A responsabilidade Moral e Social do Cientista
Todo Cientista tem que ter responsabilidade moral e social, antes
mesmo de realizar uma pesquisa. Cada profissional dessa área deve priorizar a segurança da sociedade, para com experiências ou aplicações que possam ser mais nocivas do que benéficas. É importante que haja sempre precauções para execução de pesquisas, principalmente em laboratórios, onde dali pode surgir uma nova esperança para cura de doenças, mas também uma nova bactéria, por exemplo, mais resistente que possa escapar e disseminar-se, o que ficaria muito mais difícil de controlar, causando mais problemas ao invés de soluções. Em 1975 houve uma conferência na Califórnia em Asilomar Center, com interesse de abordar esses pontos, em uma das possíveis soluções seria a contenção física, equipando seguramente os laboratórios ou contenção biológica criando bactérias que fora do laboratório se autodestruíssem. Mas essa ideia não foi longe, cientistas consideraram isto uma invasão, porém aceitaram sua responsabilidade social. O que também faz parte dessa responsabilidade do cientista com a população é a interação da sociedade com os experimentos realizados ou projetos a serem executados pelos programas científicos, os cidadãos tem todo direito de serem esclarecidos sobre o assunto, afinal é o dinheiro deles que financiam estas pesquisas, de uma forma indireta a população é financiadora.
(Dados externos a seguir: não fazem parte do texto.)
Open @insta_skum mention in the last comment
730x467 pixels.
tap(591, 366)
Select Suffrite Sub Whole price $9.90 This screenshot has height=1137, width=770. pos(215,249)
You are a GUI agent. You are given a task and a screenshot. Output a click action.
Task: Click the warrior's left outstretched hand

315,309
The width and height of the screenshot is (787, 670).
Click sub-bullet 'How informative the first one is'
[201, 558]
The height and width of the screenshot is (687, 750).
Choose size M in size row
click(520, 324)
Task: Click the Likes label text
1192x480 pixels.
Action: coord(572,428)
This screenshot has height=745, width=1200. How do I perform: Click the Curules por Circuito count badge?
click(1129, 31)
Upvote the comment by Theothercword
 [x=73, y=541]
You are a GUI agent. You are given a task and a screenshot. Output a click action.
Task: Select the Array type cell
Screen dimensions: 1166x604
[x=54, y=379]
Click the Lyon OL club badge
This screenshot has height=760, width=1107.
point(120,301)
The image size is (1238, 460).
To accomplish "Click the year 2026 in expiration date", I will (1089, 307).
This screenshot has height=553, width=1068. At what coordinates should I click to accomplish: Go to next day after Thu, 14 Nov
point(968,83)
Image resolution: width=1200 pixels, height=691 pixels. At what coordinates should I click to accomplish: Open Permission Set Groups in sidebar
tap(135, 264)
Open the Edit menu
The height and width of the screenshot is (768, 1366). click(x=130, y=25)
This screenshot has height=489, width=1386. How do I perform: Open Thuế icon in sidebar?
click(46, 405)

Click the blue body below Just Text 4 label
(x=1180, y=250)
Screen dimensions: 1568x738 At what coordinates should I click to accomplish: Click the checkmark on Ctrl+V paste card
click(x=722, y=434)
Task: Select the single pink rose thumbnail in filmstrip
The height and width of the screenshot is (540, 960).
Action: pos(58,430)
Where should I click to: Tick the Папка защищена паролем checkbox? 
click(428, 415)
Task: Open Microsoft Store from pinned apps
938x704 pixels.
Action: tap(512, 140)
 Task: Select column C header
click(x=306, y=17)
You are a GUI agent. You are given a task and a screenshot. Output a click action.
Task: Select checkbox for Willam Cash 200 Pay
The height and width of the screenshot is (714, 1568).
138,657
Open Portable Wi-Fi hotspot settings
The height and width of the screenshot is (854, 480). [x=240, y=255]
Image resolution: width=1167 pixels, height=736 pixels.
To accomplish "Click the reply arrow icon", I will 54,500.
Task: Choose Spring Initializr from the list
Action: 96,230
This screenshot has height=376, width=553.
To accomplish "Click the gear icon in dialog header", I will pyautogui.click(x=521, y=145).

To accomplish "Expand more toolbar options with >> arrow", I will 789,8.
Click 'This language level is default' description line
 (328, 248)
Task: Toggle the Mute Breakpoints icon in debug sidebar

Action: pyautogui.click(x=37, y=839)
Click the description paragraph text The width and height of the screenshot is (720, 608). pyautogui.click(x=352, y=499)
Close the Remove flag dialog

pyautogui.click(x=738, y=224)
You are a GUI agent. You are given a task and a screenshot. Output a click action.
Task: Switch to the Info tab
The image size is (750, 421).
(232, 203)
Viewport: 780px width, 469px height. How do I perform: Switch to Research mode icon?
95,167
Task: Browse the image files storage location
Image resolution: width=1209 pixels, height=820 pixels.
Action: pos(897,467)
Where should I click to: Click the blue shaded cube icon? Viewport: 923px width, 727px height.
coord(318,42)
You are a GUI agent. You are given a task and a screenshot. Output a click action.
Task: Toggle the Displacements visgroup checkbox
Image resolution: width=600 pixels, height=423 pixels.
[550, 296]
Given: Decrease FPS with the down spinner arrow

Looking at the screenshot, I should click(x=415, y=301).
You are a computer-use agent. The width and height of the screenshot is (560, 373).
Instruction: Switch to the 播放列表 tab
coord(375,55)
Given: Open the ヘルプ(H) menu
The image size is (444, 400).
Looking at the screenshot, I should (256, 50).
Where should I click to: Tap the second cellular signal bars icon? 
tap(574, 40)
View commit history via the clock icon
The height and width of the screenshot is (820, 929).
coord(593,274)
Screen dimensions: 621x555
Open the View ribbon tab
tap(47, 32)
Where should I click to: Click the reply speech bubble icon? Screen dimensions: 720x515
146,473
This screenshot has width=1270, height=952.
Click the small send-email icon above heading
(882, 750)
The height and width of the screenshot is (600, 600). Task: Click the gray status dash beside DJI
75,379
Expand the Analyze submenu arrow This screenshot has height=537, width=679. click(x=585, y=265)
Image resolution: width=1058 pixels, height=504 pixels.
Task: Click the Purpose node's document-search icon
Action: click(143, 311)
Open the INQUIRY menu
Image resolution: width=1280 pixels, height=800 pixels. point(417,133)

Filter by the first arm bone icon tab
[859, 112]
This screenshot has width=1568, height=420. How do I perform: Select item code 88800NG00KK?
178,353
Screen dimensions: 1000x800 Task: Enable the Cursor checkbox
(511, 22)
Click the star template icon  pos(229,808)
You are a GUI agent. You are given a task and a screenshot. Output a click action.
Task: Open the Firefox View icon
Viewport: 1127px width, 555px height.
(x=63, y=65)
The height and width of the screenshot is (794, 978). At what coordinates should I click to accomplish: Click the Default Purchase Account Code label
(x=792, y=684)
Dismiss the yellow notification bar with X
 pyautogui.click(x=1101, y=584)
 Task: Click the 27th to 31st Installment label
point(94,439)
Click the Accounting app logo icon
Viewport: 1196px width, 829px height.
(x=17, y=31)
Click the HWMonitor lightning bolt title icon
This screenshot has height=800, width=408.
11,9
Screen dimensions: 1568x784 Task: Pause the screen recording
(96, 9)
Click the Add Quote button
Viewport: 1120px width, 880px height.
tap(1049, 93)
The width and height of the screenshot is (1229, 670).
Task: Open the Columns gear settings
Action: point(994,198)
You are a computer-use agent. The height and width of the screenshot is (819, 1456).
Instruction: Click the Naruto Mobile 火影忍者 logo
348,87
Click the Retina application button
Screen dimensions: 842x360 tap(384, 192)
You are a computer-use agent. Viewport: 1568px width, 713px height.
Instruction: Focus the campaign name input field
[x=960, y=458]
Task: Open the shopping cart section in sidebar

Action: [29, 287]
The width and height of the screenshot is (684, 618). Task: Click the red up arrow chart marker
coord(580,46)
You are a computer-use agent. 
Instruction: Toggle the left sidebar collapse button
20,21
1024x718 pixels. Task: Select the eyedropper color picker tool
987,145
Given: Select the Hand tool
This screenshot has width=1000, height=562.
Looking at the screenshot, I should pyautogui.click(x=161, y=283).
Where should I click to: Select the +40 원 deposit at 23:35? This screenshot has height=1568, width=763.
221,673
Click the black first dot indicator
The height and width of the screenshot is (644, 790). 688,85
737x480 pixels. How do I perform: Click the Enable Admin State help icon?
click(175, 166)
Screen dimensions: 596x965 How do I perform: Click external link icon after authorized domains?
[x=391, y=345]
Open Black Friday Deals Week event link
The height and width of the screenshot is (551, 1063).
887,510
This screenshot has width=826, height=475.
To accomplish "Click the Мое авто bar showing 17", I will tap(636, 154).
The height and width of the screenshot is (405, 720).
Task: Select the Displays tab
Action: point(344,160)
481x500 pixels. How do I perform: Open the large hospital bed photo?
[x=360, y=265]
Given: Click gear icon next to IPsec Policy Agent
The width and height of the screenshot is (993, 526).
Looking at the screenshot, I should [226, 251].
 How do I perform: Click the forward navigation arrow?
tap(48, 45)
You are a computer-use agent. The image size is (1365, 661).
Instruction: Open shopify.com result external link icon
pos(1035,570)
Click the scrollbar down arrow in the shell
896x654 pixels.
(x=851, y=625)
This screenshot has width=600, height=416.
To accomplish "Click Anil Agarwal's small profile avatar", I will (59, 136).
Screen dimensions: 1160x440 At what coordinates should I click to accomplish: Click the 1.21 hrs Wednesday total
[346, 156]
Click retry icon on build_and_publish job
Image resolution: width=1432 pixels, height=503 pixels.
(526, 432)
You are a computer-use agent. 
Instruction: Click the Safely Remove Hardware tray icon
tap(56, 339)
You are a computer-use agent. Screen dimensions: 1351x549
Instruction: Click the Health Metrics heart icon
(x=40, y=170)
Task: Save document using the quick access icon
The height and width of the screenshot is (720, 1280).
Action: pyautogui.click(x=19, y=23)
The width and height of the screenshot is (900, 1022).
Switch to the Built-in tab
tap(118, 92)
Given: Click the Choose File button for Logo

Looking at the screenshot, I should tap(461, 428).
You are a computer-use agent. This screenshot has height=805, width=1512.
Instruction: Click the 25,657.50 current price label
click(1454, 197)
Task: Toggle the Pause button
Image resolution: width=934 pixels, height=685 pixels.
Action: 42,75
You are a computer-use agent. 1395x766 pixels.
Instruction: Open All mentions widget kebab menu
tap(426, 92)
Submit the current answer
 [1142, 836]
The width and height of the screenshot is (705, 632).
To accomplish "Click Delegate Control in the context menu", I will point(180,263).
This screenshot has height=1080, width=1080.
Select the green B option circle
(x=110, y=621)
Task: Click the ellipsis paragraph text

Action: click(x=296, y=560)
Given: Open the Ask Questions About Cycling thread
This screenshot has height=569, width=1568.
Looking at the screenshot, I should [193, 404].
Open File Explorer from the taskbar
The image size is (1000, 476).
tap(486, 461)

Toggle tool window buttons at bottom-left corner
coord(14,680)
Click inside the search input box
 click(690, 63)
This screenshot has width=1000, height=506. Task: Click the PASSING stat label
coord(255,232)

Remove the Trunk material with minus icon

Segundo Kneller (1980, p.293), os cientistas para ter uma relação harmoniosa com a sociedade podem educar o grande publico para entender a natureza da Ciência e participar de sua administração, debatendo abertamente as finalidades e limitações da atividade científica. O Cientista pode e deve explicar o seu trabalho de um modo que o publico possa entender.
Reflexões Finais
O texto tem uma linguagem compreensível, e aborda questões que
podem ser usadas para reflexões cotidianas. Não são somente os cientistas que tem que ter responsabilidade moral, mas todos os cidadãos. O texto se torna mais interessante a cada análise que o autor George Kneller faz às teses de outros autores, fazendo criticas coerentes com o que foi abordado.